- [SOURCE PASSAGE]:
BEGIN
Older couple biking in the woods

You could put together an entire book on the benefits of exercise. Working out helps us to manage our weight, reduce our risk of heart disease, enhance our mood, elevate our energy, and promote better sleep, just to name a few examples.

But what about our hearing? Can exercise additionally prevent age-related hearing loss?

According to a new study by the University of Florida, we can add better hearing to the list of the perks of exercise. Here’s what they discovered.

The Study

Researchers at the University of Florida began by separating the mice into two groups. The first group of mice had access to a running wheel while the other group did not. The researchers then measured how far each of the mice ran independently on the running wheel.

On average, the group of exercising mice ran 7.6 miles per day at 6 months (25 human years) and 2.5 miles per day at 24 months (60 human years). Researchers then compared this group of exercising mice with the control group of sedentary mice.

The Results

Researchers compared the markers of inflammation in the group of exercising mice with the group of sedentary mice. The exercising group was able to keep most indicators of inflammation to about half the levels of the sedentary group.

Why is this important? Researchers think that age-associated inflammation impairs the structures of the inner ear (strial capillaries and hair cells). In fact, the non-exercising mice with increased inflammation lost the structures of the inner ear at a much faster rate than the exercising group.
END
- [EXTRACTED DATA]:
BEGIN
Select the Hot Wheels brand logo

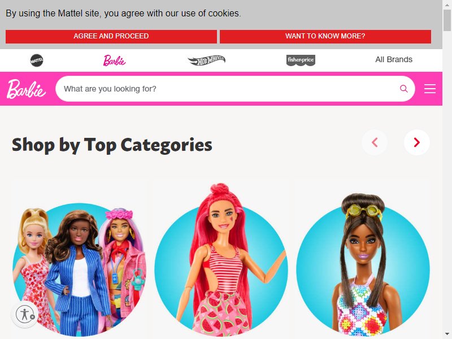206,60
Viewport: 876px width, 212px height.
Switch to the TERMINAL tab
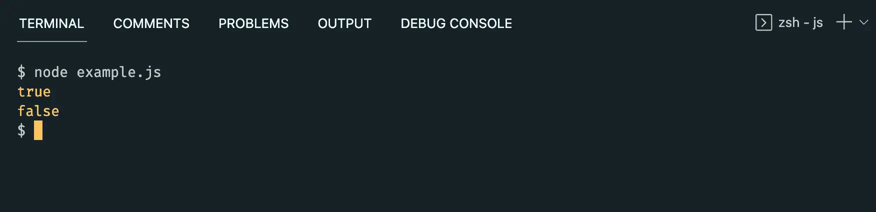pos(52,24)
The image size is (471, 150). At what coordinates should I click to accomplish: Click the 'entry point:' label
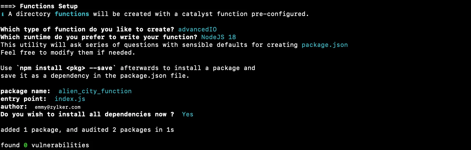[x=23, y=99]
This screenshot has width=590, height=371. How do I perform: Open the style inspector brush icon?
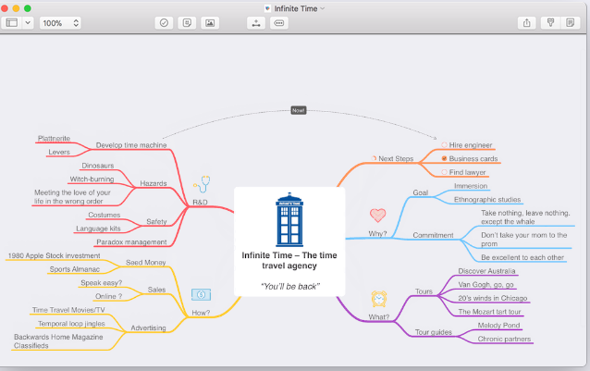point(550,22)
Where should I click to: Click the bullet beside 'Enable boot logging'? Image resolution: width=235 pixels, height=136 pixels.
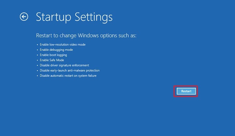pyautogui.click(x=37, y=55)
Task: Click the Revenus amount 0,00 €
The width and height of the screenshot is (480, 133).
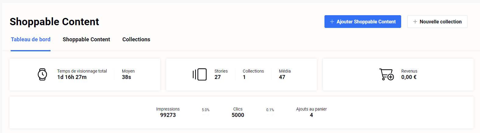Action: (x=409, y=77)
END
BEGIN
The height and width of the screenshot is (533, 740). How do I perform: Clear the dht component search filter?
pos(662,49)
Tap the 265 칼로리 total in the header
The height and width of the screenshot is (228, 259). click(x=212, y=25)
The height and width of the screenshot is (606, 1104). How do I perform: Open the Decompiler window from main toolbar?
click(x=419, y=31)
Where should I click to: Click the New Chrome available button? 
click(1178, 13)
END
- [ACTIVITY]: Continue the article on exercise and age-related hearing loss from its last sentence.

- [FINAL ANSWER]:
This led to a 20 percent hearing loss in sedentary mice as compared to a 5 percent hearing loss in the active mice.

The Implications

For humans, this means that age-related inflammation can damage the structures of the inner ear, resulting in age-related hearing loss. By exercising, however, inflammation can be reduced and the anatomy of the inner ear—together with hearing—can be preserved.

Further studies are ongoing, but researchers believe that exercise prevents inflammation and generates growth factors that help with circulation and oxygenation of the inner ear. If that’s correct, then regular exercise may be one of the most useful ways to lessen hearing loss into old age.

Just about two-thirds of those age 70 and older have age-related hearing loss. Pinpointing the variables that result in hearing loss and the prevention of damage to the inner ear has the potential to help millions of people.